DR MARTIN FUECHSLE: So this individual position is really important if you want to use it as a future quantum bit or qubit because it turns out that if you want to have control, precise control at this level, you need to position the individual atoms with atomic precision with respect to control gates and electrodes.
SCIENTIA PROFESSOR MICHELLE SIMMONS, Director, ARC Centre for Quantum Computation & Communication Technology, UNSW: So several groups have tried this and indeed they’ve been able to isolate a single atom in their device, but really, if you want to make a practical computer in the long term, you need to be able to put lots of individual atoms in. And there you find that the separation between the atoms is quite critical, you need to have atomic precision to do that and so that you can also bring electrodes in to address each of those individual atoms. So this is kind of the key step, making that first individual atom device, but in a technique that would allow you to scale it up to put lots of single atom devices in towards making essentially a full scale computer in the long term.
NARRATOR: The beauty of the UNSW device is that it’s encased in silicon, a thoroughly researched material commonly used by industry. It opens up the possibilities of future manufacturing.

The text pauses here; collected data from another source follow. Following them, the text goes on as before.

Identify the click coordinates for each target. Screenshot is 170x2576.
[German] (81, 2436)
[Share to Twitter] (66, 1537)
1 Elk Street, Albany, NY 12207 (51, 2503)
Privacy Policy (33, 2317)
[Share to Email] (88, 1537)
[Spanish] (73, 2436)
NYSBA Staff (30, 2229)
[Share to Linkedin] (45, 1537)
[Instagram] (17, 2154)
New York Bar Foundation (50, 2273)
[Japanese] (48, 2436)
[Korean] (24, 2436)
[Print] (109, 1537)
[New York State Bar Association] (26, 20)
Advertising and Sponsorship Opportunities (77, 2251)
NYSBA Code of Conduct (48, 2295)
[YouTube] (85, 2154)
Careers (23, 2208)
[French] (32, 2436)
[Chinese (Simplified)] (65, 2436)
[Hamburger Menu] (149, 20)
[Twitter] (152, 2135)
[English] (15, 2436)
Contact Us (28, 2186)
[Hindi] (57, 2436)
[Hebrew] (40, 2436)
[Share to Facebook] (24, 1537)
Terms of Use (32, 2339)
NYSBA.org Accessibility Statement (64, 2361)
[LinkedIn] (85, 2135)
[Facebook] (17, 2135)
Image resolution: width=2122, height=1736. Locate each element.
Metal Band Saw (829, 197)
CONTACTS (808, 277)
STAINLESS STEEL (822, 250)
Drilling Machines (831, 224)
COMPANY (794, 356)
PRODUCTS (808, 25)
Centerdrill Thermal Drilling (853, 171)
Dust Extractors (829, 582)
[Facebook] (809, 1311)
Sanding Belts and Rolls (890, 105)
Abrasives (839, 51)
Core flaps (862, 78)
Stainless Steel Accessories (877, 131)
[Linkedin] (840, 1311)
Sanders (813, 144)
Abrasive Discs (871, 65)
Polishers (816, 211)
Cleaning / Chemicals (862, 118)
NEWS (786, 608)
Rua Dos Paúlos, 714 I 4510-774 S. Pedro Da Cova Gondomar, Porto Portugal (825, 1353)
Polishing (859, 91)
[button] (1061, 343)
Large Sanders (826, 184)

DR MARTIN FUECHSLE: Anybody that deals with silicon quantum computation would be hard pressed to go past Australian publications at this moment. So Michelle’s group over the last years or the last five years I’d say definitely has established itself as a world leader in that field.
NARRATOR: It’s predicted that transistors will need to reach the single atom level by 2020 to keep pace with Moore’s Law, a trend that sees the number of transistors squeezed onto a circuit double every 18 months to two years.
SCIENTIA PROFESSOR MICHELLE SIMMONS: So we really decided 10 years ago to start this program to try and make single atom devices, you know, as fast as we could, and try and beat that law. So here we are, I guess what, 2012, and we’ve made a single atom transistor roughly eight to 10 years ahead of where industry is going to be.